The near demise of SMCRA also holds lessons for the conduct of public policy. One concerns the hazards of administrative law. Agencies like the OSM and DEP blend the functions of the executive, legislative, and judicial branches. They write regulations, sometimes departing significantly from the original intent of legislation, and establish interpretations of those regulations in their own administrative law courts. Administrative agencies have no direct, democratic accountability. Although citizen suits and political pressure sometimes affect agencies, regulatory law operates mainly beyond citizens' view. It is, however, subject to constant legal challenge and lobbying by industry's lawyers. Sometimes, as with SMCRA, it becomes nearly unrecognizable.
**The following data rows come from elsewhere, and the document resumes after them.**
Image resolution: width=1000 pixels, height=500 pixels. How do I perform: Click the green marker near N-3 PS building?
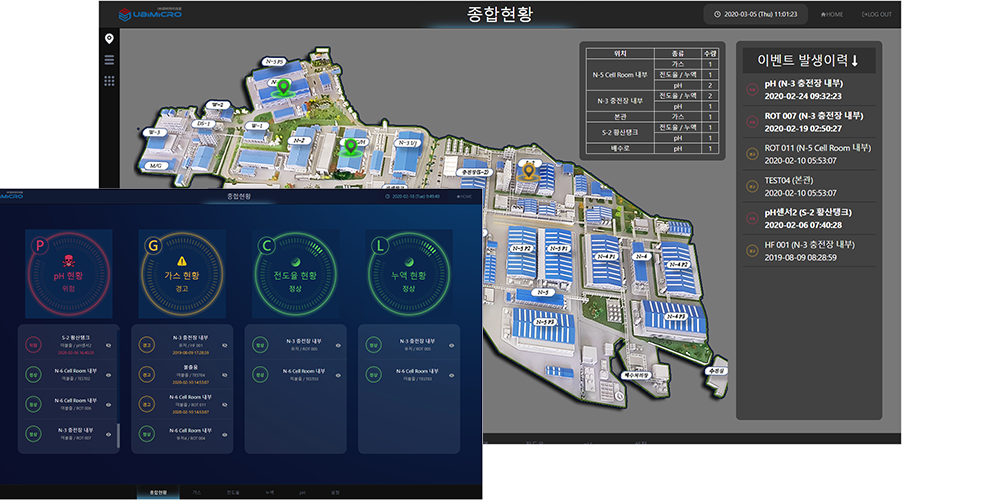point(283,89)
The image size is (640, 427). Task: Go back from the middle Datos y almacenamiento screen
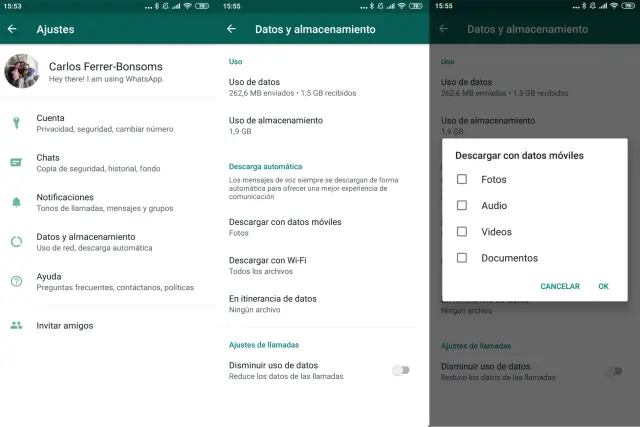tap(231, 29)
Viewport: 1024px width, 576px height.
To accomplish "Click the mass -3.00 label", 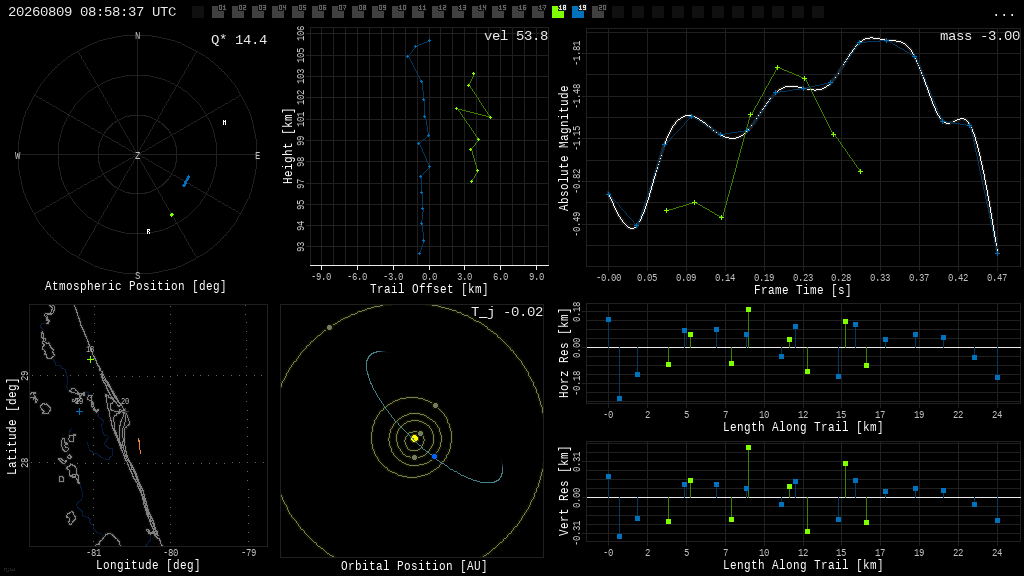I will (x=980, y=36).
Making administrative agencies more democratically accountable will hardly be a straightforward task, but it is an urgent one.
The fate of SMCRA also highlights the poverty of the current enthusiasm for state control of programs of every sort. The new federalism aims to let states work as laboratories for innovative policies and to permit state governments to respond to local conditions-social, economic, and ecological-that uniform national programs slough over. The history of mining regulation in West Virginia reminds us that those local conditions may include great disparities in political power, and sometimes even endemic corruption. Those problems occasioned the drive for federal standards in the first place, and they have not disappeared as federal policy has become less popular. Often, the challenge of effective government is not to unload federal programs but to make them work.
Although the coal industry is no longer the sole engine of Appalachia's economy, it has retained its political impunity. Musing on the days when he worked as a strip-miner, Blair resident Carlos Gore observes wryly, "I reckon what goes around comes around." Asked if, by that principle, the coal bosses will get their comeuppance, he shakes his grizzled head: "The Lord don't seem to look on them that way." So far, the coal companies have been largely exempt from recompense and retribution even as their product has helped exempt the rest of the nation from environmental responsibility.
Any good resolution of the mountaintop-removal struggle will have to break this vicious circle. And in so doing, it will necessarily address questions that run beyond strip-mining. Political commitment will have to overcome almost two decades of administrative neglect to revive the Office of Surface Mining. Political and ecological responsibility will have to take precedence over economic recklessness. Citizens will have to insist that market prices and profit margins should not alone determine the shape of the country's landscapes and communities. We will have to decide whether to maintain our comfort at the price of more sacrifice zones, with their dead towns and leveled mountains. In Appalachia, the time for a decision is running out.